Let’s look at California. On June 18, the day Democratic Governor Gavin Newsom announced its statewide mask order, there were 4,317 new coronavirus cases reported. On Dec. 26, there were 50,141 reported cases according to covid19.ca.gov, the state’s COVID tracker. On June 18, there were 4,587 COVID-19 patient hospitalizations. Yet, approximately six months later, on Dec 29, there were 21,433 COVID-related hospitalizations.
In New York, Bloomberg News reports, “Covid cases in New York City are approaching a seven-day average positivity rate of 8%, the highest in more than seven months, and city hospitals are admitting more than 200 people a day for Covid-like illness.”
In neighboring New Jersey, a mask mandate was implemented on July 8 with 252 new cases reported. On Dec. 30, there were 4,718 new cases reported. On July 8, there were 935 COVID-19 patient hospitalizations recorded versus 3,765 on Dec. 29, according to data compiled by the New York Times.
Ohio’s mask mandate went into effect July 23. That day, 1,444 new cases were recorded versus 8,178 cases on Dec. 30. On July 23, there were 1,105 COVID-19 patient hospitalizations versus 4,409 on Dec. 30.
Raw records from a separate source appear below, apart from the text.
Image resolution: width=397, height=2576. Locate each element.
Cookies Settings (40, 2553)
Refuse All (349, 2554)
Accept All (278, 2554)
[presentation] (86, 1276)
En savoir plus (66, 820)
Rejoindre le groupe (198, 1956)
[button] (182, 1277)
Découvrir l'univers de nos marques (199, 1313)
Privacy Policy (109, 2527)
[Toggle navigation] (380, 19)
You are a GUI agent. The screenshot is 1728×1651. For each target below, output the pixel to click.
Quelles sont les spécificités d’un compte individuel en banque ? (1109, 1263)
But that’s not all. In Colorado, mandatory face coverings went into effect July 17. That day, 592 new cases were recorded versus 2,568 new cases recorded on Dec. 30. On July 17, there were 270 COVID-19 patient hospitalizations recorded versus 1,188 recorded on Dec. 29.
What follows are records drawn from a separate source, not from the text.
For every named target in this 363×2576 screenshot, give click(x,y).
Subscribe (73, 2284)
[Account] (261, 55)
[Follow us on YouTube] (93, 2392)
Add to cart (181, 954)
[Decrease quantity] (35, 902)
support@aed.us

As you can see from the small sampling of regions highlighted, COVID-19 cases and hospitalizations have been increasing, not decreasing, despite mask mandates. However, it’s important to note that data fluctuates based on a variety of factors and the few states mentioned do not represent the entire country.
It’s also imperative to note that the CDC strongly recommends the public wear a mask when social distancing is not possible. On a personal note, I wear a mask every time I leave my home and encourage others to do the same until health authorities say otherwise.
However, it’s always sensible to review and analyze data to understand what mitigation measures are working, or may not be working, as we navigate the pandemic. We also have a social responsibility to review the detrimental consequences masks are having on the environment.
An alarming new study released by OceanAsia a Hong Kong-based marine conservation group found that “from a global production projection of 52 billion masks for 2020, we estimate that 1.56 billion masks will enter our oceans in 2020, amounting to between 4,680 and 6,240 metric tonnes of plastic pollution.”
A troubling trend that won’t be going away anytime soon. “These masks will take as long as 450 years to break down and all the while serve as a source of micro plastic and negatively impact marine wildlife and ecosystems,” they said.
Bottom line: Authorities must do an in-depth analysis to determine if mask mandates are truly effective in curtailing the spread of the coronavirus and at what cost to the environment now and in the future.